[Task instructions]
In the records, each line holding "Image" must be reported.

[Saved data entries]
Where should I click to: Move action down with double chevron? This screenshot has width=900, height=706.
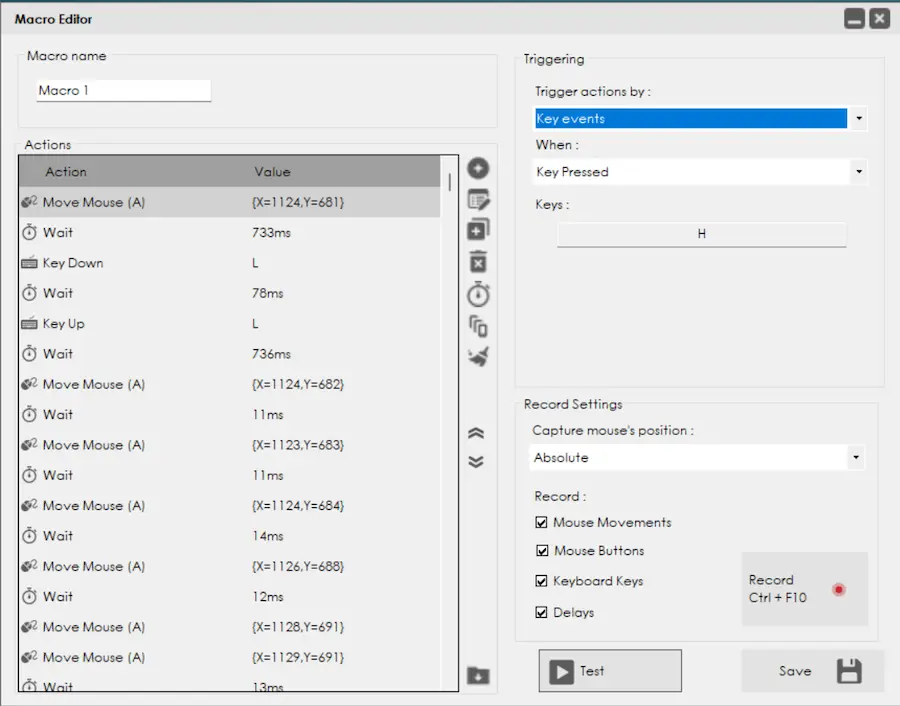(x=477, y=462)
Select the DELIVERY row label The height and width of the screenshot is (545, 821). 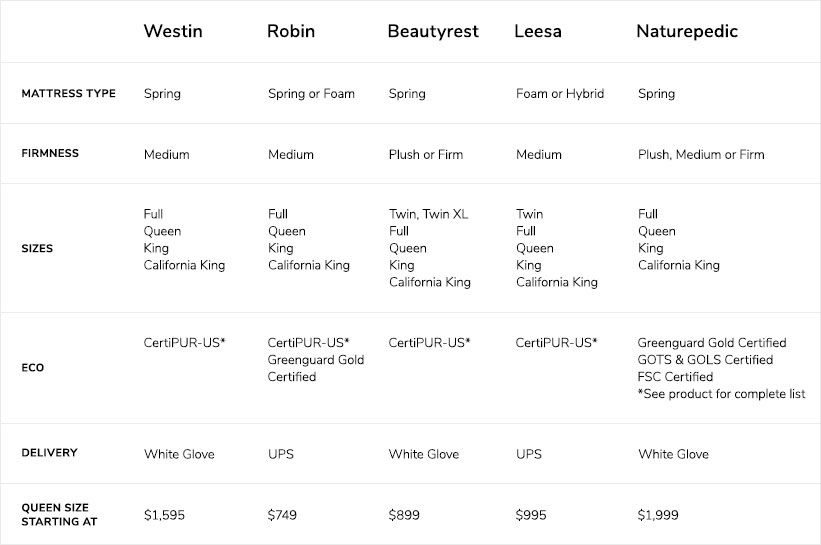click(x=49, y=452)
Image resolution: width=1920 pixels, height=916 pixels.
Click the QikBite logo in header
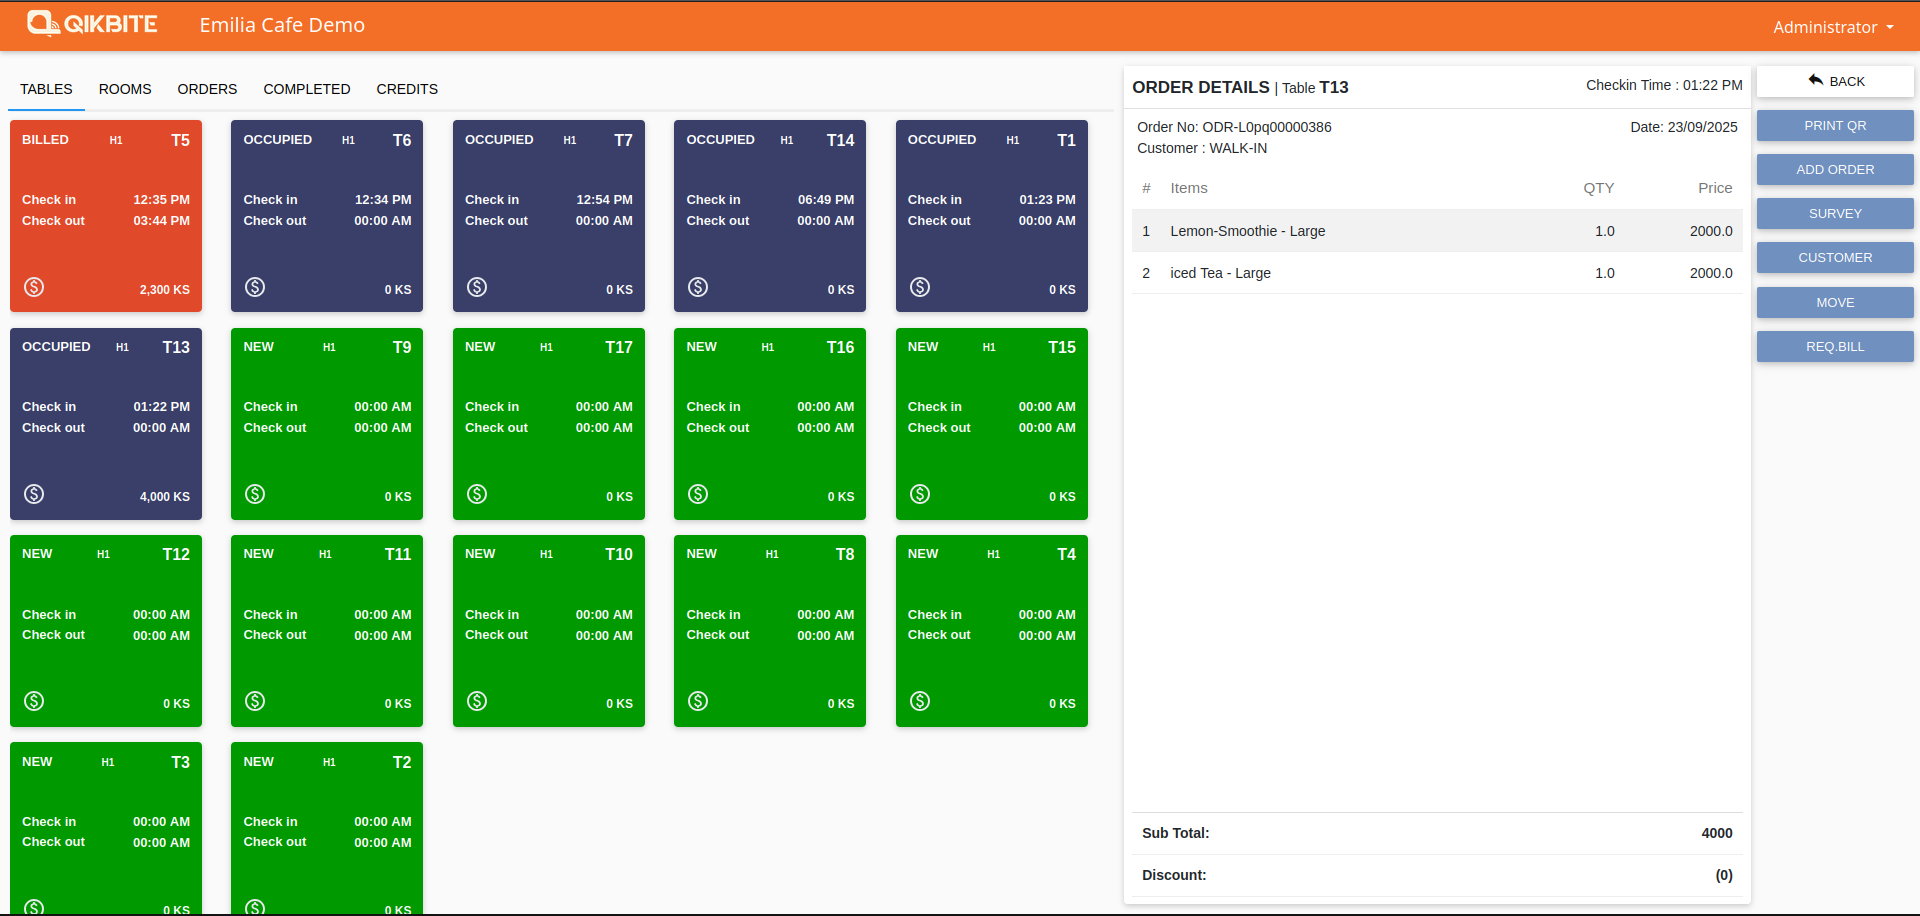[92, 24]
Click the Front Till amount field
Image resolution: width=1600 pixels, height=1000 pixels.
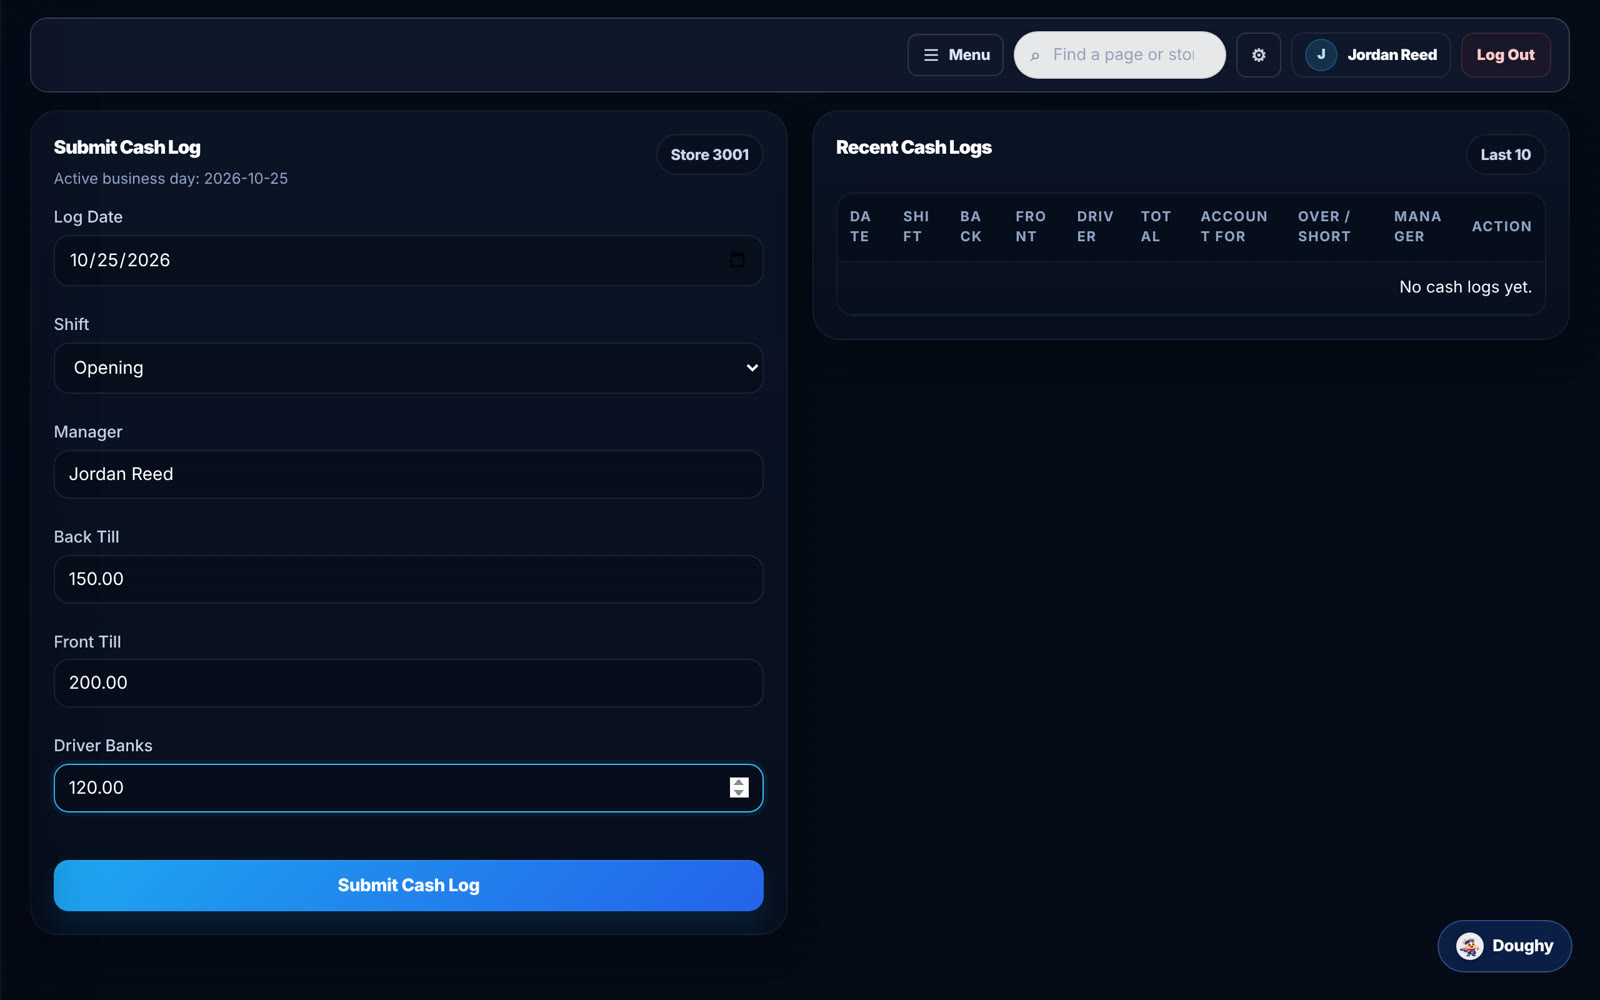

[Exercise output]
Image resolution: width=1920 pixels, height=916 pixels.
Image resolution: width=1600 pixels, height=1000 pixels.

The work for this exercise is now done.